And there was the huge well of shame. I carried secrets. No one knew the kinds of things I’d done in life or had to do. The self-hate I felt because of that past. Even if a friend DID like me, would she still feel the same way if I told her the WHOLE story?
It was not a prescription for success. I wanted to be able to just tell a friend all the secrets of my life. First, it was like a test of my worth: If I tell you who I REALLY am, what I’ve done, will you still be my friend?
Second, I wanted a woman’s perspective on the things I’d done in life. I had a therapist, but he was male. And though I did work with a woman therapist and a women’s group for a bit, I can look back and know it wasn’t enough. I wanted the compassion and caring of a close friend. Empathy over what had happened.
So that hunger under the surface for a mom and best friend drove my interactions with an energy and intensity that either put people off or gave the wrong impression. If I shared that I’d had a sexual relationship with another woman and her husband, I wanted acceptance and answers as to why it had happened. But would they know that? Or would they think I was looking for another one of those relationships?
If I wanted a friendship with someone in particular because she seemed kind, protective, or fun, did my neediness show? Those emotions can overwhelm someone and drive them away. People sense a need that is “too big,” that they know isn’t about them, and that they cannot fill. So they back off.
When friendships wouldn’t work out, I would feel like a true failure. Broken, rejected, and even less willing to trust someone in the future. So, I would just give up for a while. Until I met another person who truly seemed like THIS TIME, the friendship could work. But I would navigate it all so mechanically, in such a klunky way, all because of that giant well of hurt, abandonment, and longing for that feminine connection.
Did I understand ANY of this back then? No.
Nor did I understand the source of the fear lurking in the back of my brain about that earlier friendship. Could that sexual relationship issue from the past rear its ugly head again? That had been such a powerful force that came out of nowhere and blindsided me. I wasn’t looking for it now. But could it happen again anyway? I was terrified.

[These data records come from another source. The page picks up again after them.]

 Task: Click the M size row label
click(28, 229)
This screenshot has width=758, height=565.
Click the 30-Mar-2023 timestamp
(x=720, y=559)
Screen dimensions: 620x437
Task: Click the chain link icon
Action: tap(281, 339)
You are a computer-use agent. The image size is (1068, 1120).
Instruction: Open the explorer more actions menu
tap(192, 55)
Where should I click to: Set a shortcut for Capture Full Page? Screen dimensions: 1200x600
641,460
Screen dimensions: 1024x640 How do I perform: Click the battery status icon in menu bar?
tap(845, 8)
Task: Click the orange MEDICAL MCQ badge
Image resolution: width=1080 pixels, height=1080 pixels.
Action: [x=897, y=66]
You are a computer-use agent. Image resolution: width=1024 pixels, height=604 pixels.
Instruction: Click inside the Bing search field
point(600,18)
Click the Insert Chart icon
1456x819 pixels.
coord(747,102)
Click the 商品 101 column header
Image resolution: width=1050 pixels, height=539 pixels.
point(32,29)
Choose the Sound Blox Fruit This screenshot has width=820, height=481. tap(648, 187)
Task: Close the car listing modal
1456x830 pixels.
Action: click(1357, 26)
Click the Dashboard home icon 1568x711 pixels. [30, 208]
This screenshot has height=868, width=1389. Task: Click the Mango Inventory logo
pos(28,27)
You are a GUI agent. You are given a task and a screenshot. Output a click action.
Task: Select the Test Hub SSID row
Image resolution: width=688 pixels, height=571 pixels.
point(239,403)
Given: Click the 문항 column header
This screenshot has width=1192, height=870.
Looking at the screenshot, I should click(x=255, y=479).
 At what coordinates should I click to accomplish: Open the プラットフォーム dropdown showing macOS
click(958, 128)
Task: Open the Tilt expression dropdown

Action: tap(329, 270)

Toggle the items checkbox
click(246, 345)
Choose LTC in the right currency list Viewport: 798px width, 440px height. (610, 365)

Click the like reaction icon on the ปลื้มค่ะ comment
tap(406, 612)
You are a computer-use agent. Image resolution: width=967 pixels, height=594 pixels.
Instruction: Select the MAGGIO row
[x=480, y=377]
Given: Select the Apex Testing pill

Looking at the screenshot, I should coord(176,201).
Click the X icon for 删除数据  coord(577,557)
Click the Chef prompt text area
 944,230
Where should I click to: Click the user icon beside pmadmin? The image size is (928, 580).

So, I talked with Ed about it.
I know who you are
“So you aren’t worried?”
“No.”
His response amazed me. “But…why not?!”
“Because I know you…I know who you are.”
I had shared my fears with Ed about not knowing why that sexual relationship with my friend had happened. If I didn’t know that, would it happen again? That he wasn’t worried mystified me.
But there it was – the crux of it. Or at least part of it. HE knew me. But I had no idea who I was. I felt like someone who’d been caught in the vortex of those powerful life forces. And I never wanted to be at the mercy of that again. But how could I be sure?
I only knew I was battling self-loathing from the past. Confusion over how things could just blindside you. Confusion even about my own identity at that point. I knew I had always found men…the male body…the draw for me. And still did. So WHY did I end up in a sexual relationship with a woman? Was I “bi?”
But then, even that wasn’t the real issue. Sexual identity didn’t matter. Because at the end of the day, I was committed to my husband, totally. I knew we were soulmates. But I was afraid that whatever powerful outside force that drove me before might someday come along again and put things at risk. Did the power of sex allow for choice?
Ed looked at me with no concern, almost mystified at my own frantic worries.
“Look. We committed to each other. And certainly, there are times when we might find ourselves attracted to another. That’s normal. But we chose to be together.”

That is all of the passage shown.